I learned several very important lessons that day. I joked with my husband about the first lesson being never going to work on my day off, but I think there is something very valid in this statement. It is important to put up boundaries and to keep them. Yes, eventually you may need to bring them down, but an ordinary day with no emergencies is not the day to do that.

Secondly, I learned that it is important to stay calm under circumstances that are beyond my control. There was not only an accident on Cobb Parkway while I was driving to church, but also on the highway, which infiltrated the traffic on Cobb. I could not control that and I could not control the other drivers dangerously trying to slide in an out of traffic. I could only control my own reaction and to do what I could to ensure my own safety.

Finally, I realized that keeping Sabbath for a few hours does not mean that you will be cool, calm and collected for the remainder of the day. I was disappointed that I had been so deliberate about keeping Sabbath and then essentially ruined my efforts. Keeping Sabbath is not just taking a nap from time to time; it is a constant effort that will require diligent attention on my part.

I love ministry; I thrive off of it. But I am a human being with faults and limitations. I am not perfect. I am a work in progress, still learning how to keep myself strong and healthy so that I am available to do what I feel like I am called to do.

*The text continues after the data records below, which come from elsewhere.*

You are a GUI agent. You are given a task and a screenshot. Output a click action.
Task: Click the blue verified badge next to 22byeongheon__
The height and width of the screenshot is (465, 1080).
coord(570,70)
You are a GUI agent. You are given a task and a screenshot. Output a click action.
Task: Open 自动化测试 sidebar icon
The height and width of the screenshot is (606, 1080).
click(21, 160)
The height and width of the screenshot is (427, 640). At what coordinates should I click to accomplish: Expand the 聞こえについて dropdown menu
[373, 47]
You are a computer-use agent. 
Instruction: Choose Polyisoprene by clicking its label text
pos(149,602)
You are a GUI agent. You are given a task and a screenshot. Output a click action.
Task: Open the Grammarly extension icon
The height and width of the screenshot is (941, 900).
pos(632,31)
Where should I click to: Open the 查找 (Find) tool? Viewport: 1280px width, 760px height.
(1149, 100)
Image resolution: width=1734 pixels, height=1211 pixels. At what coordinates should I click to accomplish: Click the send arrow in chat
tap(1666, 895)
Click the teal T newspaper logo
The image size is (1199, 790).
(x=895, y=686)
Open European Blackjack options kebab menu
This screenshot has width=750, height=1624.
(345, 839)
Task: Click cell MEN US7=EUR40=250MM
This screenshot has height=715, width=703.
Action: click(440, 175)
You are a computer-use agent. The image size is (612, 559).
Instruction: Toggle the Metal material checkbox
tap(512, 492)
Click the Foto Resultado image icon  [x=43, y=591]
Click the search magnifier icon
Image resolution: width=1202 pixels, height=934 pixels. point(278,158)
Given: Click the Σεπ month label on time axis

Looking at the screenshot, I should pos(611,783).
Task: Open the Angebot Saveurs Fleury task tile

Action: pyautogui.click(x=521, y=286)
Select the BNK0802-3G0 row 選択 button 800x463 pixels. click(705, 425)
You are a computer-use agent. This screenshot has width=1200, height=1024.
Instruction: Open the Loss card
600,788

  1. This was such a great post! I really enjoyed reading about your day and how you kept the Sabbath. Atlanta traffic must really be awful!

  2. Those are some important learnings about Sabbath! I'm still working on those lessons, especially setting boundaries and following them. It can be tough when committees need to meet, events must be planned, and sermons have to be written, but sometimes you just need the rest. Keep working at it!